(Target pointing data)
'''

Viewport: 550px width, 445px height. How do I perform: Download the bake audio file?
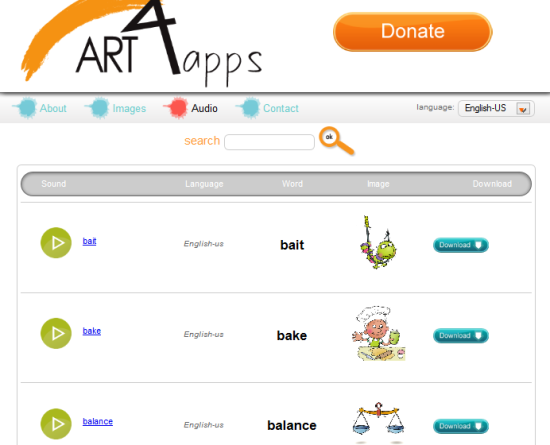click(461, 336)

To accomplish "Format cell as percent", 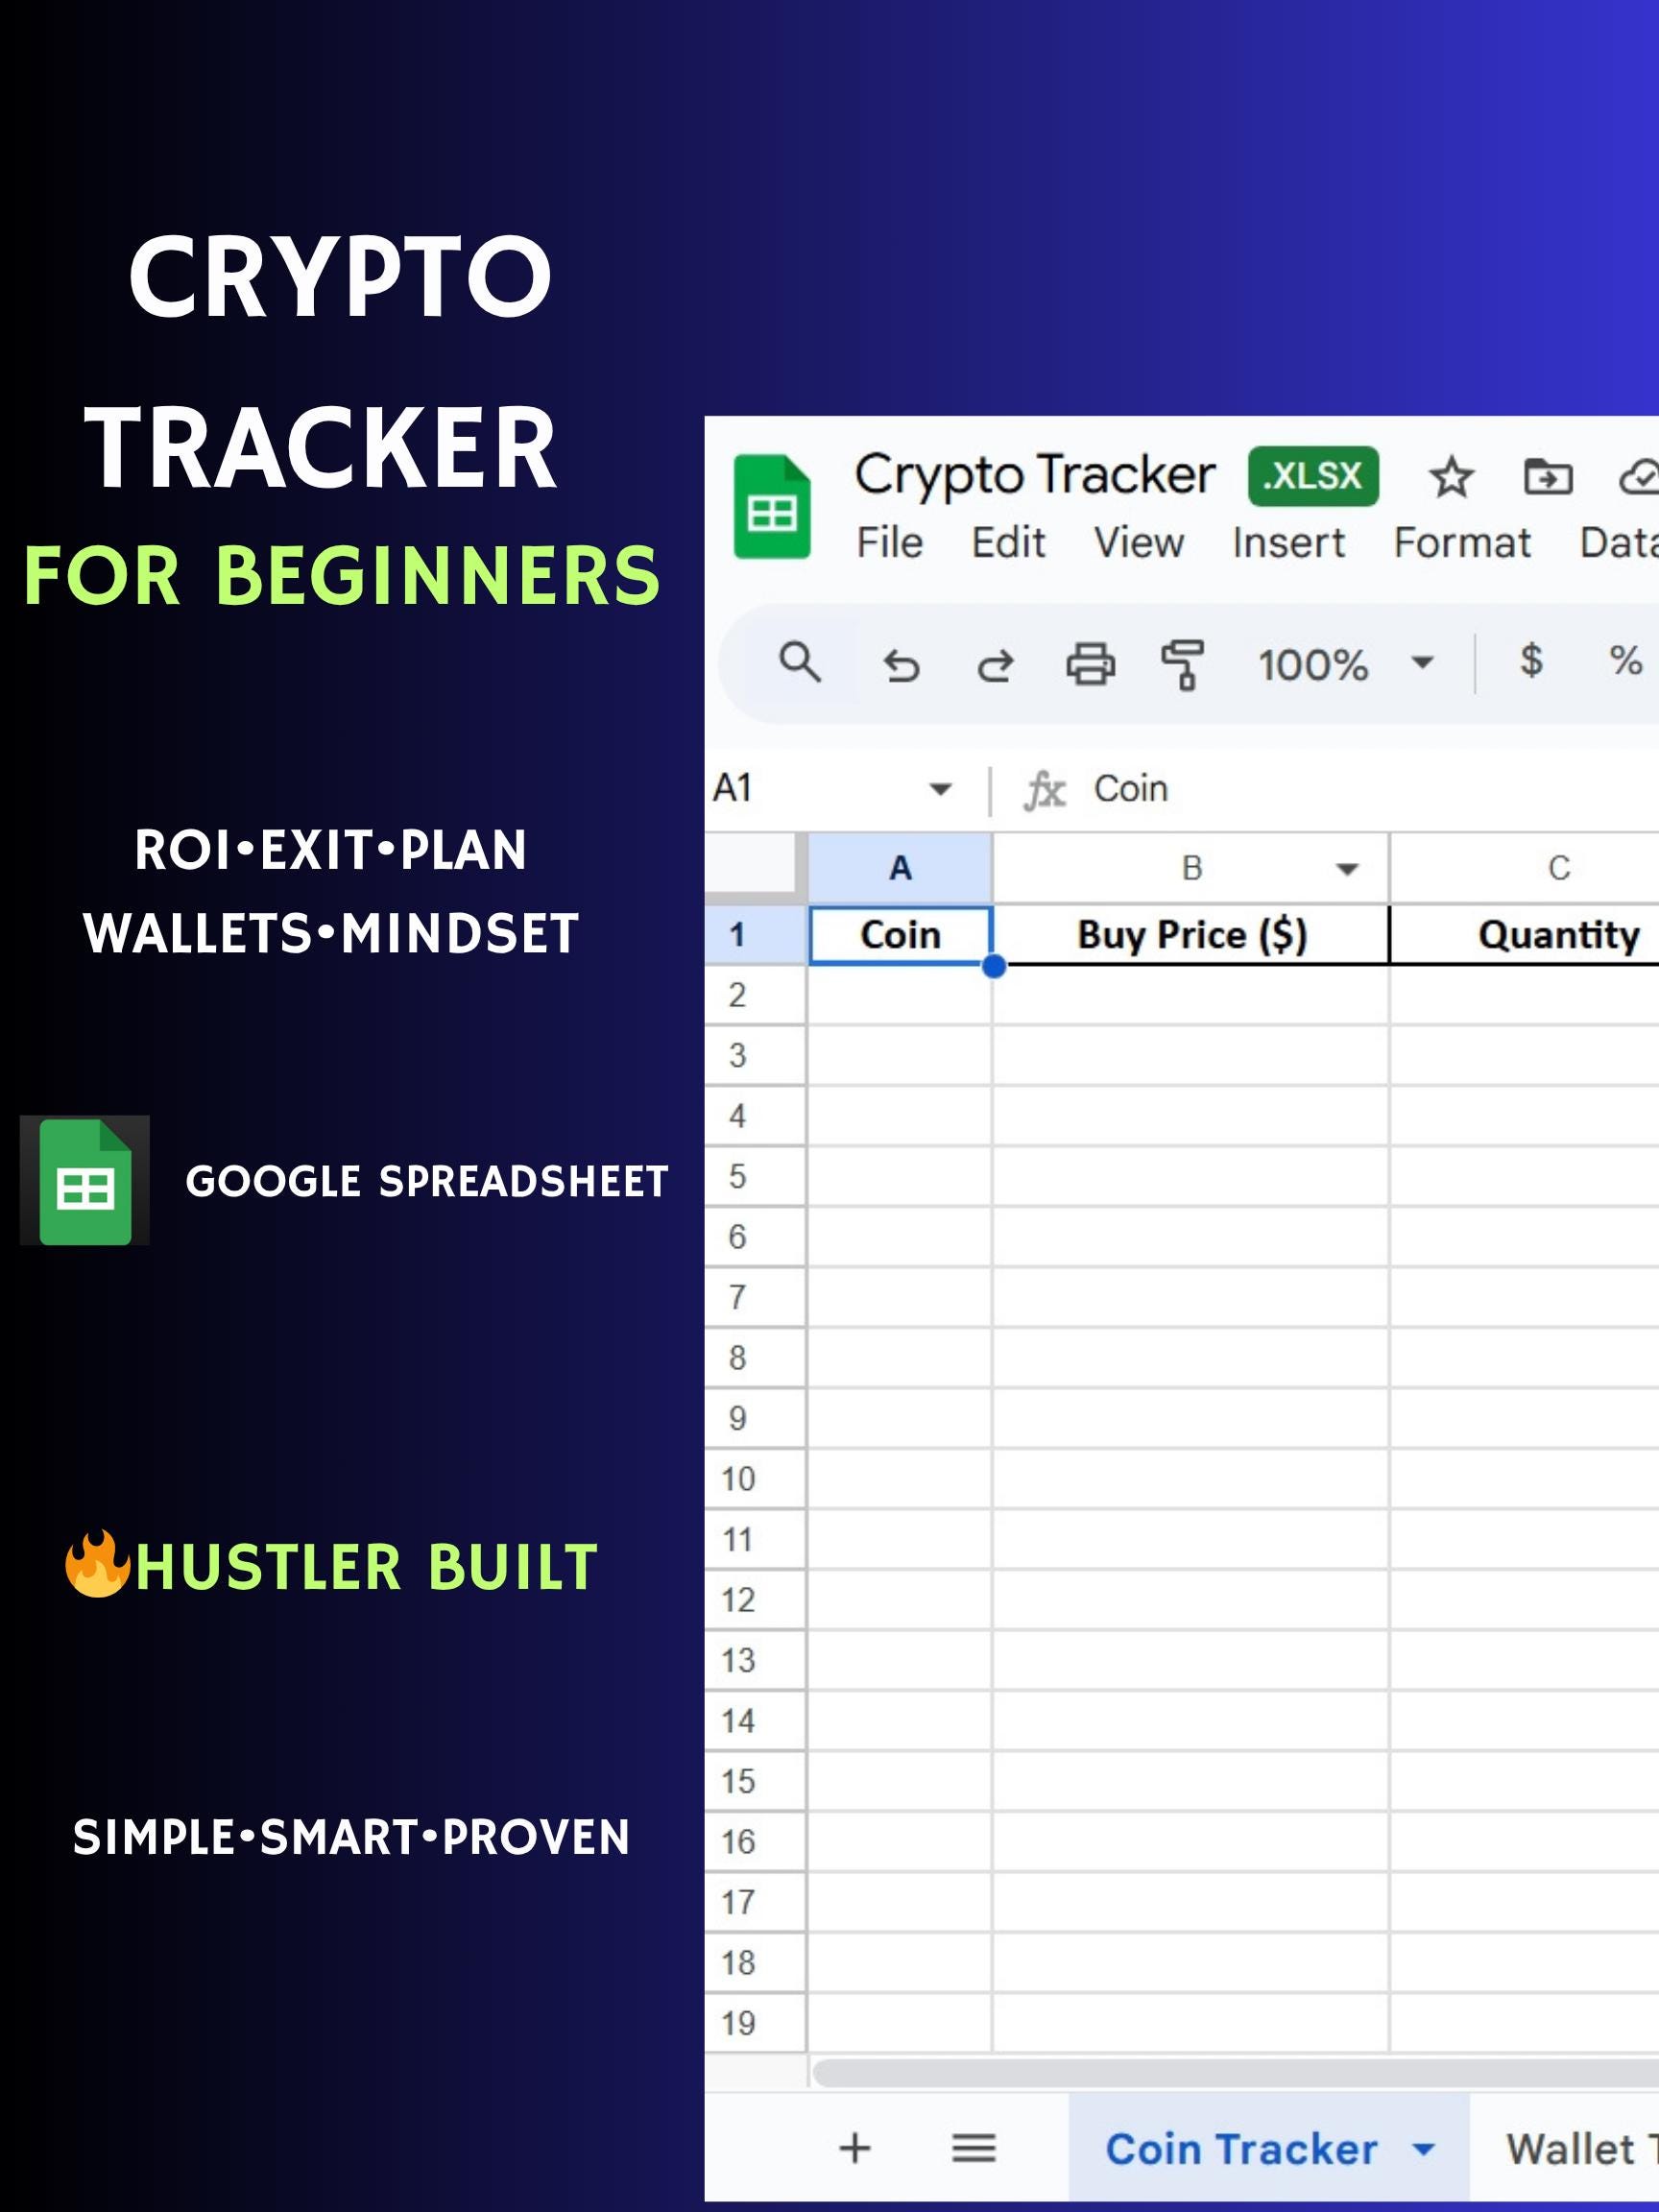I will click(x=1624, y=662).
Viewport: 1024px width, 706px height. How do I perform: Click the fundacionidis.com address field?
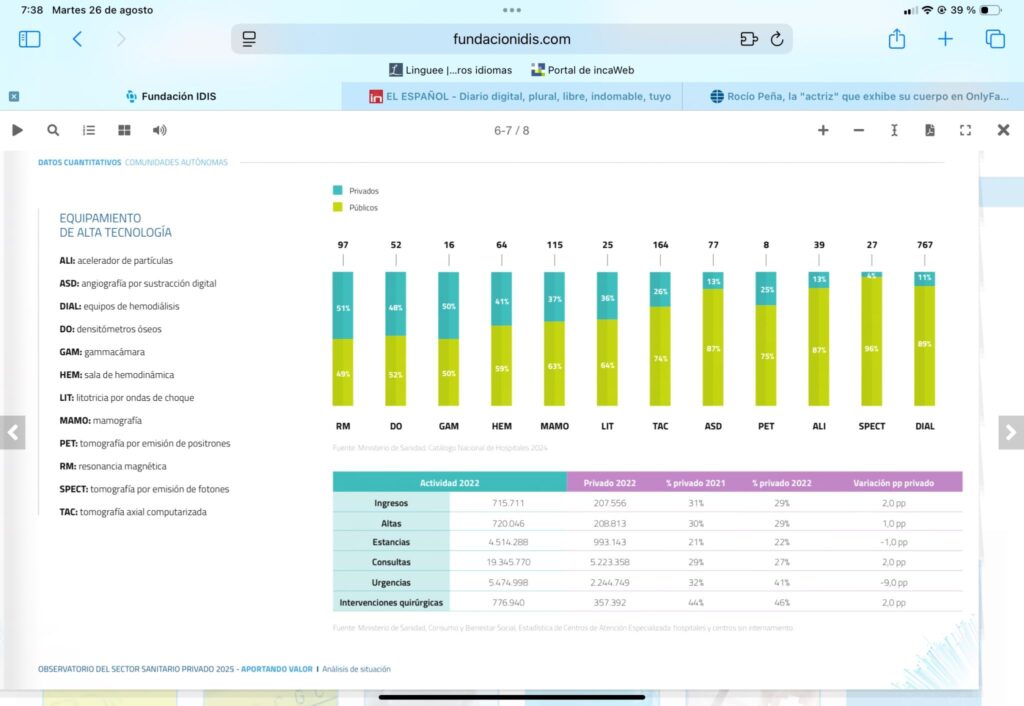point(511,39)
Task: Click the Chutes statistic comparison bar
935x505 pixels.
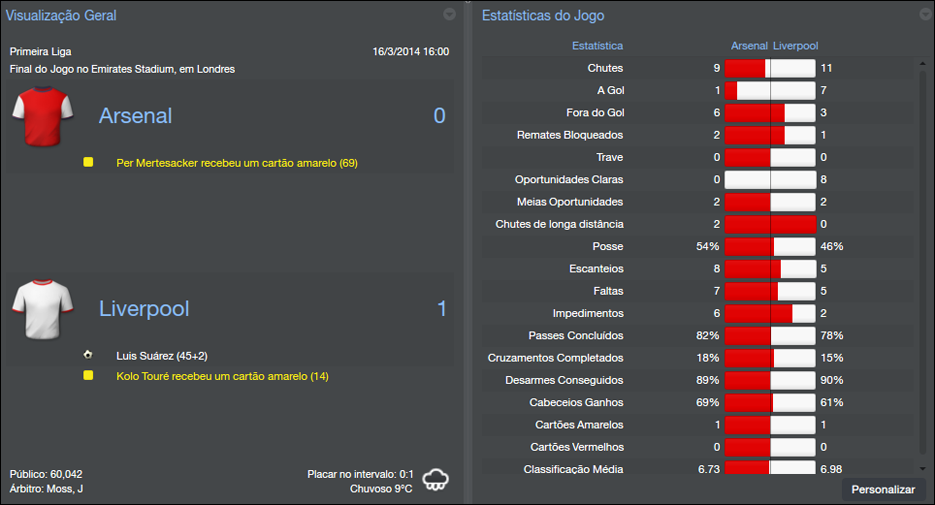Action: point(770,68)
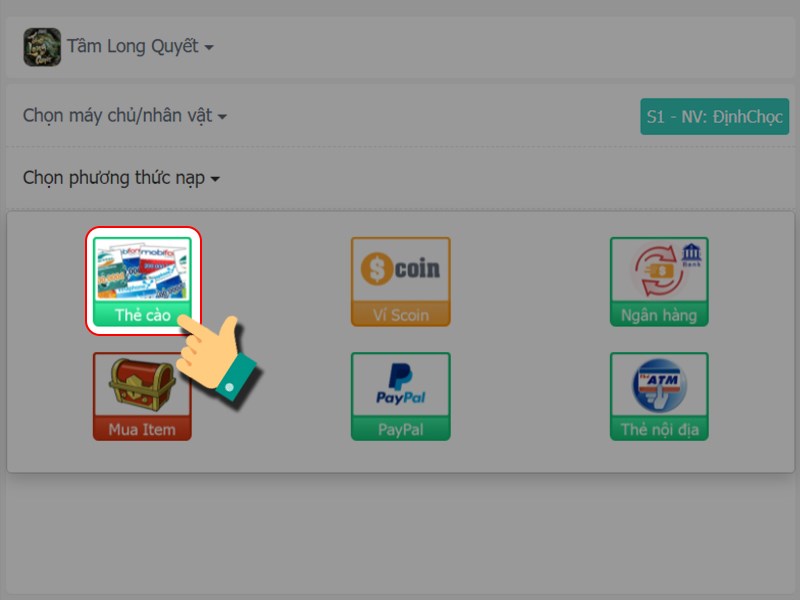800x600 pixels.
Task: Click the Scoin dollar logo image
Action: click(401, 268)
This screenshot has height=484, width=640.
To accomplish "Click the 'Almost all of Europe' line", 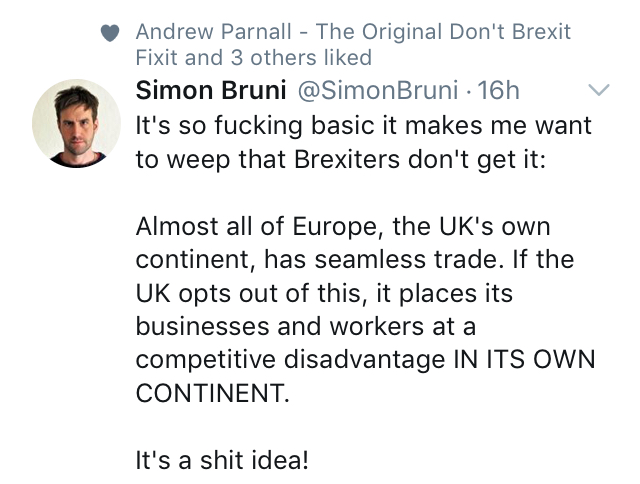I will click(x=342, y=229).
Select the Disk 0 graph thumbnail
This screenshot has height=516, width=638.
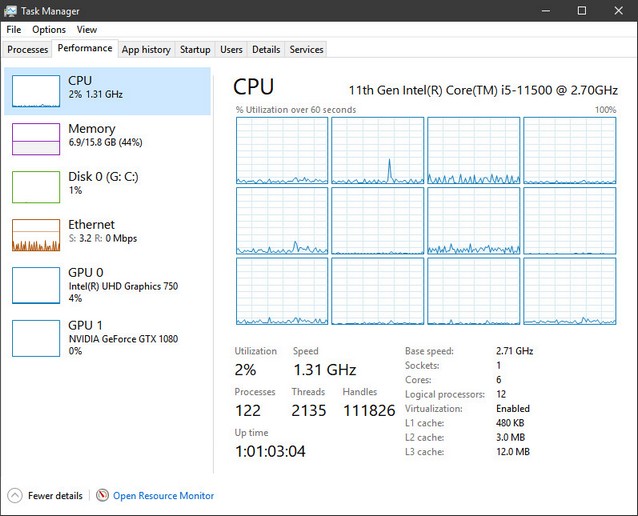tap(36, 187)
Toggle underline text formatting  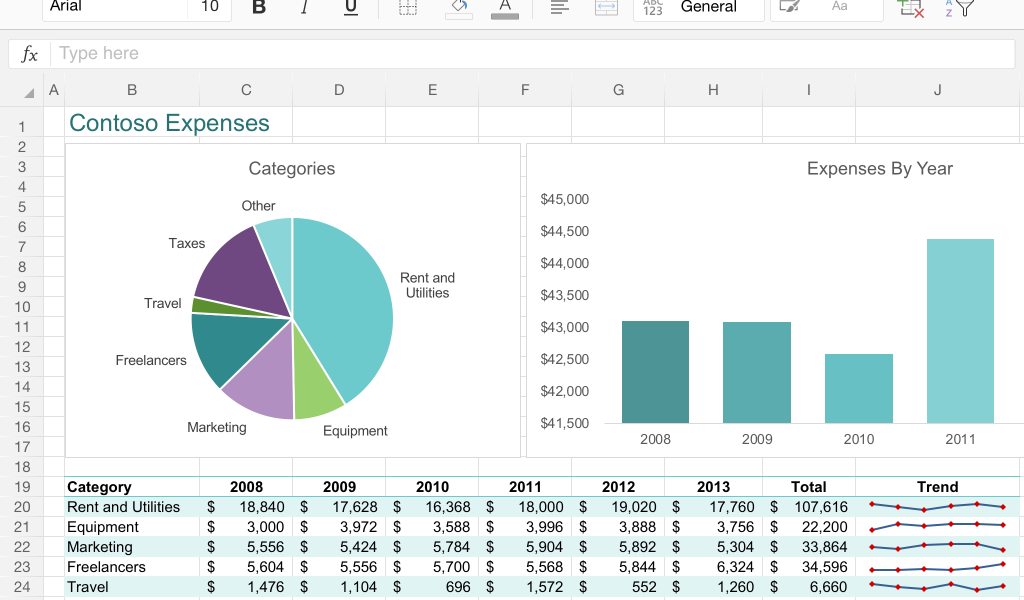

'''

SET EXERCISE :: Please retype the stretch of the data from the line containing "Select the Disk 0 graph thumbnail" through the end of the data, both ends included, leaving the pictures out of your answer.

RESPONSE TO THE TASK ::
Select the Disk 0 graph thumbnail
This screenshot has height=516, width=638.
tap(36, 187)
Toggle underline text formatting  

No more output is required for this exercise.